# REQUIREMENTS:
Could you format the entries as a two-column CSV with the headers text and answer, one row per entry? Begin at the line that has "Given: Switch to the Queued tab", stop after the line that has "The image size is (2576, 911). (132, 261)", and put each value in a single quoted field with its line breaks replaced by spaces.

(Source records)
----
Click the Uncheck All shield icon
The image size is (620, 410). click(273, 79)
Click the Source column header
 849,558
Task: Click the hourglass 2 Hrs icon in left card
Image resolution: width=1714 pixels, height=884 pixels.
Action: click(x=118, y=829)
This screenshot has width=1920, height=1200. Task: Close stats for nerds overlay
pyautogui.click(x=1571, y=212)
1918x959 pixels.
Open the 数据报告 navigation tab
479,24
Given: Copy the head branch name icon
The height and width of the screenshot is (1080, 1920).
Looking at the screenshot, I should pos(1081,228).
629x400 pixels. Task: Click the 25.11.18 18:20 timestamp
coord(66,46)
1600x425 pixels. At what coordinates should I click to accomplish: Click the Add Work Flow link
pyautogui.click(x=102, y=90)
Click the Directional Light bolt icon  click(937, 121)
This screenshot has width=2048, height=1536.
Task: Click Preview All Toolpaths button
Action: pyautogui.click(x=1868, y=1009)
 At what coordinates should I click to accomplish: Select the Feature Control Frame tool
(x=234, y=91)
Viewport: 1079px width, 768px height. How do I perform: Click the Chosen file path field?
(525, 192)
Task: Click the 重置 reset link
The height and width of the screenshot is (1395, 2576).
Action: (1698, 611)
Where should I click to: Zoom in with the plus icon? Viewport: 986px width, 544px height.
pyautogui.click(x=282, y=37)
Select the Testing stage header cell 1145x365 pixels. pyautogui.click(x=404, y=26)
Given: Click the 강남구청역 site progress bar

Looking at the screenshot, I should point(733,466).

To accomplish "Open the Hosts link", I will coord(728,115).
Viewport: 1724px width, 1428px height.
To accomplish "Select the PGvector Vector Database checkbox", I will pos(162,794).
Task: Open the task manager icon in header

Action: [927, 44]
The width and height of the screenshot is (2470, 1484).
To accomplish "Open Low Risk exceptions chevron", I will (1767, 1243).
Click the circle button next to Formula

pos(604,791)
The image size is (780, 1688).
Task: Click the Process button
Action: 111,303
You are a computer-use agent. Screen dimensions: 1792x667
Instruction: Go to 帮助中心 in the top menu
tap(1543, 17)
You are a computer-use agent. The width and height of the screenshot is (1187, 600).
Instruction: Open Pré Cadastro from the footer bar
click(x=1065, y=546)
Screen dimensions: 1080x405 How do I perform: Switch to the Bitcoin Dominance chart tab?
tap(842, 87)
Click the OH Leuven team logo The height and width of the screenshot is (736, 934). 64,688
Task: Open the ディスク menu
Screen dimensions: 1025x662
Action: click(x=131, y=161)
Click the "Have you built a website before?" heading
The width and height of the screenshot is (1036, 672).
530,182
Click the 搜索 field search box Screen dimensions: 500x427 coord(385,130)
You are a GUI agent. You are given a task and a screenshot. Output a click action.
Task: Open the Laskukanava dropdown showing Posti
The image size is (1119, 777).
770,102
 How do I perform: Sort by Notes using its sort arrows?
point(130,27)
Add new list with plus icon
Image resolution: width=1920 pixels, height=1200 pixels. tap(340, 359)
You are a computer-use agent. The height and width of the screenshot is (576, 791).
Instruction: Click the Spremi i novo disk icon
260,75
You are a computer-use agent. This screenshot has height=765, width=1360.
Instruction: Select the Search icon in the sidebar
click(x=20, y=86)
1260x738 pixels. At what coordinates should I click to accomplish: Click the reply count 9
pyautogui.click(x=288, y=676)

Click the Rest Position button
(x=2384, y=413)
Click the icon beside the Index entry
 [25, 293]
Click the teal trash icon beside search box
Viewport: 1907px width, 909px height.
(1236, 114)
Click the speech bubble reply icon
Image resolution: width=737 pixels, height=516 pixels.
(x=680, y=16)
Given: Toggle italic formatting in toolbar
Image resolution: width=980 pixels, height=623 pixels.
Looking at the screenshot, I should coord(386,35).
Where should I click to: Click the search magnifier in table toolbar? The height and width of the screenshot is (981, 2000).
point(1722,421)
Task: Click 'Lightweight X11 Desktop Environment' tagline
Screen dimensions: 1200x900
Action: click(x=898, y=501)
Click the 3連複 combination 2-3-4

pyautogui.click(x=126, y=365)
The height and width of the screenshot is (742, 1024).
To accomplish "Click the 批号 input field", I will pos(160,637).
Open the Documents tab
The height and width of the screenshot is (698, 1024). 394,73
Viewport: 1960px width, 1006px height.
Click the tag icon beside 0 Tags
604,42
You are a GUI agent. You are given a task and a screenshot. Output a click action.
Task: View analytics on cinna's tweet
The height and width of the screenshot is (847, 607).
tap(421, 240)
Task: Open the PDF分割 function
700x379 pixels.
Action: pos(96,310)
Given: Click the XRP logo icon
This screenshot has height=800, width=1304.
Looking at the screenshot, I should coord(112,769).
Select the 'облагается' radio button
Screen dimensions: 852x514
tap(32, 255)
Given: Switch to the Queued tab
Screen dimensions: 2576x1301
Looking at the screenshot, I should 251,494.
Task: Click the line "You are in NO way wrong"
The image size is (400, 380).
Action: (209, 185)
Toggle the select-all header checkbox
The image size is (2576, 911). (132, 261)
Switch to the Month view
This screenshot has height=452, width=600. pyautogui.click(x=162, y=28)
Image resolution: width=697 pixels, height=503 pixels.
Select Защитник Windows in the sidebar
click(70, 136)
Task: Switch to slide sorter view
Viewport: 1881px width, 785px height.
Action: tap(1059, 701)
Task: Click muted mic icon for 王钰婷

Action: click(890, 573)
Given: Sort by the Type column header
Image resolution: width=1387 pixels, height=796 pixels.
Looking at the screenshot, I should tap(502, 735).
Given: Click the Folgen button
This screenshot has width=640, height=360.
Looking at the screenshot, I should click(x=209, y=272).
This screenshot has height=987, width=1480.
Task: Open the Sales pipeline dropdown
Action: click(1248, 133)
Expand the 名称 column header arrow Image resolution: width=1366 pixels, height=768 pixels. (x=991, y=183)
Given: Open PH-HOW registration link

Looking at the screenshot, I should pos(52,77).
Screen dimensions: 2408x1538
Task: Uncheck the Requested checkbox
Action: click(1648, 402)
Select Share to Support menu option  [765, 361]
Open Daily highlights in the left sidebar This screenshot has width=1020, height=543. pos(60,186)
----
# RESPONSE TO THIS EXERCISE:
text,answer
"Given: Switch to the Queued tab Screen dimensions: 2576x1301","Looking at the screenshot, I should 251,494."
"Task: Click the line ""You are in NO way wrong"" The image size is (400, 380).","Action: (209, 185)"
"Toggle the select-all header checkbox","The image size is (2576, 911). (132, 261)"